RAIDZ1 performance vs. conventional RAID5
Why do I get lower read than write performance? Shouldn't write converge to the speed of 3 discs and read to the speed of 4 discs, like a RAID5?
See this thread on ServerFault:
RAIDZ with one parity drive will give you a single disk's IOPS performance, but n-1 times aggregate bandwidth of a single disk.
And this comment:
I have a significant amount of experience with this, and can confirm for you that in most situations, RAIDZ is NOT going to outperform the same number of disks thrown into a traditional RAID5/6 equivalent array.
Your disks can sustain about 145 MB/s sequentially, so your theoretical results should be 435 MB/s. I would say that pretty closely matches your results.
L2ARC cache for sequential reads
Why doesn't kick the l2arc kick in? After multiple reads with no other data being read, I would have expected a read performance similar to the 1GB/s of the SSD RAID0.
Have a look at this mailing list post:
Is ARC satisfying the caching needs?
and
Post by Marty Scholes Are some of the reads sequential? Sequential reads don't go to L2ARC.

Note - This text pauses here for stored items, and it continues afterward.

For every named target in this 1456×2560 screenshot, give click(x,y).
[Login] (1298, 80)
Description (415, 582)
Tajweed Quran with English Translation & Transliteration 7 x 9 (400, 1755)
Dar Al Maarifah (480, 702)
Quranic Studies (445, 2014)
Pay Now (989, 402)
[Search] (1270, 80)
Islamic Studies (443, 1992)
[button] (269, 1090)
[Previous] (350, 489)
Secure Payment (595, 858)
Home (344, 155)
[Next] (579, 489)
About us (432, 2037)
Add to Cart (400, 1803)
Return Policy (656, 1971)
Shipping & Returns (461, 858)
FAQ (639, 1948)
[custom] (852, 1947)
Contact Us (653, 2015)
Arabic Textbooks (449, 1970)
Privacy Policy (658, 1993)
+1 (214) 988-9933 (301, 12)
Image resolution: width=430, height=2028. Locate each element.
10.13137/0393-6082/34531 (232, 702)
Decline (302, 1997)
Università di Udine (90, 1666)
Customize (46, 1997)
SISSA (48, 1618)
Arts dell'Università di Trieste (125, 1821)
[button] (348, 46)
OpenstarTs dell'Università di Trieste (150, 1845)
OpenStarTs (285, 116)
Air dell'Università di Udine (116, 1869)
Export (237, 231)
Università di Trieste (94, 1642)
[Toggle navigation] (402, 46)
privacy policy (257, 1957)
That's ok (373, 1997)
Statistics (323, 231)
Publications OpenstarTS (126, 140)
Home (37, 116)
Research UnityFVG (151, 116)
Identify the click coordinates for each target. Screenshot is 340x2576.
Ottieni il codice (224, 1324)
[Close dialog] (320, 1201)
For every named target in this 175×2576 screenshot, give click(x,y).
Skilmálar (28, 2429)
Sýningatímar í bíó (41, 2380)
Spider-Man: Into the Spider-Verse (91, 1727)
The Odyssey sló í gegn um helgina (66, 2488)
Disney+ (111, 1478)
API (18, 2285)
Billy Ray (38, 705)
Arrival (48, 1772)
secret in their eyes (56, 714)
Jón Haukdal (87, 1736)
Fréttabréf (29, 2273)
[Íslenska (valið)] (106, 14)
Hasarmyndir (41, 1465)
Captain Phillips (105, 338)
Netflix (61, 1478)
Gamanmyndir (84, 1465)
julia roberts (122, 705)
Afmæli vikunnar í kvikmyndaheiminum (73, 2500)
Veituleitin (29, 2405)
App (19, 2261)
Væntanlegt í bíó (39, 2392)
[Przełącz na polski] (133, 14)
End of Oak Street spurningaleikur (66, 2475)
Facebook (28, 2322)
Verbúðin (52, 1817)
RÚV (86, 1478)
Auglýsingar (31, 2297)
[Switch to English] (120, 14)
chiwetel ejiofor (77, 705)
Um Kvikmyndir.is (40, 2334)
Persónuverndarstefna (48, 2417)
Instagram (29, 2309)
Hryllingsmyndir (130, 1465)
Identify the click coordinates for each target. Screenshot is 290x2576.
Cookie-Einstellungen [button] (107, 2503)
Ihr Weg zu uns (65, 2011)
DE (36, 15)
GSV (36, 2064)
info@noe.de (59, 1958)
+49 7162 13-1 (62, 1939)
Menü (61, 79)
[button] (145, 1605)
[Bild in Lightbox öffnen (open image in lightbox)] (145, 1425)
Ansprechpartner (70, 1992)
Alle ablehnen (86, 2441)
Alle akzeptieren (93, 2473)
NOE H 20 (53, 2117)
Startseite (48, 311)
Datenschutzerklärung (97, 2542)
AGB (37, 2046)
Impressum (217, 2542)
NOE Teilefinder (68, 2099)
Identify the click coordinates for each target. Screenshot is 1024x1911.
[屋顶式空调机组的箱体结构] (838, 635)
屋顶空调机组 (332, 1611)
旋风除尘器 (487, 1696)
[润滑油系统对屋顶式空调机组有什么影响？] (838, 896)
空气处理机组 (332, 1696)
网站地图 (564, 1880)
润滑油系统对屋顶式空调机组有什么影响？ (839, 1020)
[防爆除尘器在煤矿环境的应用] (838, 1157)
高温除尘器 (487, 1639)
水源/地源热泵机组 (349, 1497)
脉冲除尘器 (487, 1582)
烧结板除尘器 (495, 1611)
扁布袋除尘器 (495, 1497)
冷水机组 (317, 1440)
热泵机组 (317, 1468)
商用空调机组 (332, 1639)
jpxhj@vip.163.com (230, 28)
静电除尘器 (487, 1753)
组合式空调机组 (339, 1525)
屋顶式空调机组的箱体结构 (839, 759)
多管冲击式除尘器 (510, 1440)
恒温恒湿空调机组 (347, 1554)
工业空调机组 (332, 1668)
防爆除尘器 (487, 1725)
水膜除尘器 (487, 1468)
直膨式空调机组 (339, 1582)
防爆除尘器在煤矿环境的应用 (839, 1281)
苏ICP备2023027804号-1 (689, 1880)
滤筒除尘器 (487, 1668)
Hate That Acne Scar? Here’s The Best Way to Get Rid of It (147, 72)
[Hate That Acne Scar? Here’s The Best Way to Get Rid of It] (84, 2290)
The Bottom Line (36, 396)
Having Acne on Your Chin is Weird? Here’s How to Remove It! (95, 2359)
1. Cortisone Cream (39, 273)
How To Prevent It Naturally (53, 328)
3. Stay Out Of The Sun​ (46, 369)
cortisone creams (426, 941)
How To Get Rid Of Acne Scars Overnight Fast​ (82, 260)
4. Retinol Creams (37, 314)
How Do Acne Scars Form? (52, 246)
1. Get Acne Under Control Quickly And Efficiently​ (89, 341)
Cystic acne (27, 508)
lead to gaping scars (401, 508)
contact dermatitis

So, your main reasons are:
- Your (random) load is already served from ARC and L2ARC is not needed (because your data was always the same and can stay in ARC completely). Idea behind that: ARC is much faster than L2ARC (RAM vs. SSD), so your first choice for reads is always ARC, you need L2ARC only because your active data is too big for memory, but random disk access is too slow on spinning disks.
- Your benchmark was sequential in nature and thus not served from L2ARC. Idea behind that: sequential reads would poison the cache, because a single big file read would fill the cache completely and remove millions of small blocks from other users (ZFS is optimized for concurrent random access of many users), while not having any effect on your speed on the first read. On the second read it would be speed up, but normally you do not read large files twice. Maybe you can modify the behavior with ZFS tuneables.
Various questions
Should I use part of the SSDs for ZIL?
A separate SLOG device will only help for random synchronized writes, nothing else. To test this it is quite simple - set your benchmark file system property sync
to disabled
: zfs set sync=disabled pool/fs
, then benchmark again. If your performance is now suddenly great, you will benefit. If it does not change much, you won't.
PS: Why does cache look like a pool named cache, not something that belongs to the pool data?
I think it is that way because those extra devices (spares, caches, slog devices) can also consist of multiple vdevs. For example, if you have a mirrored slog device, you would have the same 3 levels like your normal disk (log - mirror - disk1/disk2).